* _SET EXERCISE_
Write the next part of the article below on integrated force design and Brigadier General David Wainwright's views, starting after its final sentence.

* _SOURCE EXCERPT_
2017-04-25 By Robbin Laird
The discussion of something like integrated force design can seem to be abstract and metaphysical and more of a seminar topic than an actual strategic effort by the ADF.
But it is not.
It is about ensuring that your warfighters are more lethal and survivable.
One is working to reduce fratricide, and a more capable and comprehensive use of combat resources at the point of attack.
At the Williams Foundation Seminar held on April 11, 2017, no presenter more effectively drove home the point than Brigadier General David Wainwright. He is Director General of Land Warfare in the Australian Army.
In his concluding slide he provided a series of caveats on force design and brought the audience back to the core point: “We can not forget that our young men and women will one day be stuck with our conclusions.”
Slide from presentation by BG Wainwright, Williams Foundation, April 11, 2017
In an interview held later in that week at his office, it was clear why he focused so strongly on this point.
His own combat experiences in the Middle East and elsewhere underscored that getting your concept of operations right was crucial to combat success.
In particular, his experience in Afghanistan, which required evolving the concept of operations, was directly correlated with combat success. Having the right approach and the right command structure was an inherent part of success or failure.
This means for the future land force, that shaping an effective concept of operations as as part of an integrated joint force was not a word game, or a bureaucratic game, but fundamental to the combat success of the ADF.
As BG Wainwright put it during the interview: “Joint effect through integration by action is crucial.
“We need to frame any design the future force to achieve greater joint integrated effects respectfully across all warfighting domains.
“For me the key to this challenge rests in our people.
“Moreover I see that the younger generation are an critical component to this design, because they are pretty well joint educated, enabled and experienced.
“The questions is how can we maximize the future force to be built around those instincts and experiences?”
And the kind of joint effect he was focused upon was not only the ability to share common resources but to funnel those resources in terms of the kinds of decisions, which had to be made in the different warfighting domains.
“I don’t want a joint ISR program being developed in isolation at the operational level without a clear understanding of the ground force considerations.
“It’s dangerous for this to even be conceived as a notion. .”
He emphasized that the changing strategic environment was driving the need to reconsider some of our traditional models as we strive to design a capable responsive and empowered effective future integrated force.
“In the past decades, we have in many ways predominately fought wars of choice.
“Arguably, this luxury of choice will not necessarily continue.
“Increasingly, we see a higher probability of facing the possibility of wars of necessity and National Interests at threat.
“Moreover, the force must be response to new challenges that are not simple to define.
“From the impact of exploding urbanisation, severe demographic shifts, population growth and resource scarcity; to the barely glimpsed consequences of hyper connectivity and climate change.

* _DATA EXTRACT_
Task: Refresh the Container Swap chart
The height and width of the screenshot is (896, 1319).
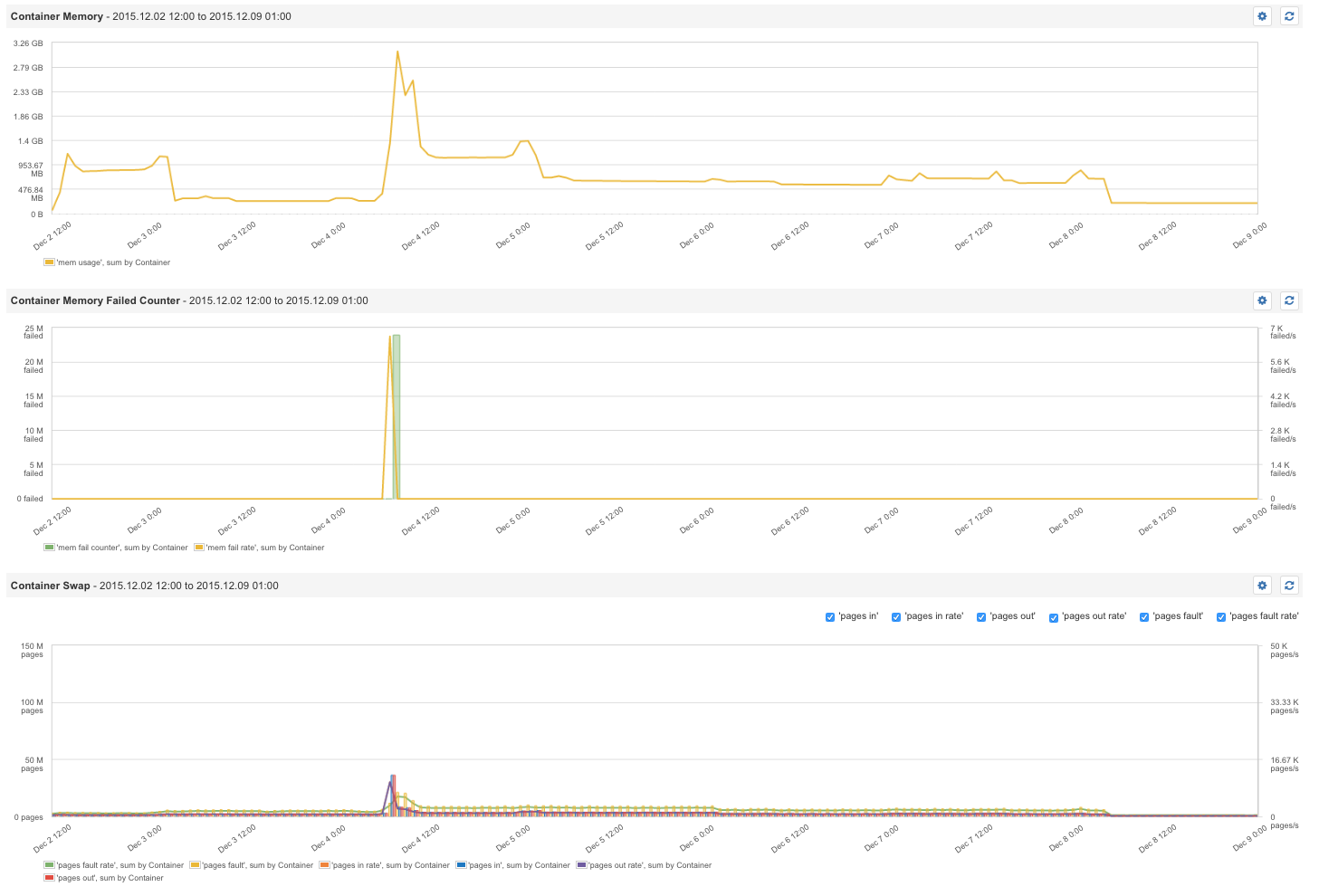Action: point(1289,585)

* _EXERCISE RESULT_
“The way warfare will manifest in the future, the adversaries we may face and the means we will employ are impossible to fully prepare for
Brigadier David Wainwright, Director General Land Warfare during a panel discussion at the Williams Foundation seminar on integrated force design, April 11, 2017.
“The land Force component will continue to play a vital role in response to these challenges.
“As such Australia must continue to invest in a highly capable ground force integrated into the joint force.
“We need to get this design right; as failure to adequately prepare the force is not an option.”
The fluid nature of the 21st century battlespace means as well that operations in one domain need to be informed by and to inform the other warfighting domains.
In effect, either you integrate or get in each others ways with very negative perhaps even disastrous effects.
In other words, joint warfighting is necessary not just to enhance combat effectiveness but to avoid the kind of entropy which conflicting elements of a network force could create by cross-cutting each other in quite a literal sense.
He argued that with the new technologies, more combat power can be concentrated on smaller combat units.
And C2 combined with empowering the way we will fight needs to be pushed to those units enabling them to be more lethal and survivable.
There can be little doubt that technology is changing the character of the contemporary military problem, suggesting not simply technological solutions but the need for innovative operational concepts across all the domains – simultaneously.
The force designers of today must navigate this complexity to provide tomorrow’s policy makers and joint task force commander’s robust, capable and responsive options for a tomorrow of contested domains, increased lethality and irreducible complexity.
And it is crucial as well to train for the future with significant uncertainty as a training framework.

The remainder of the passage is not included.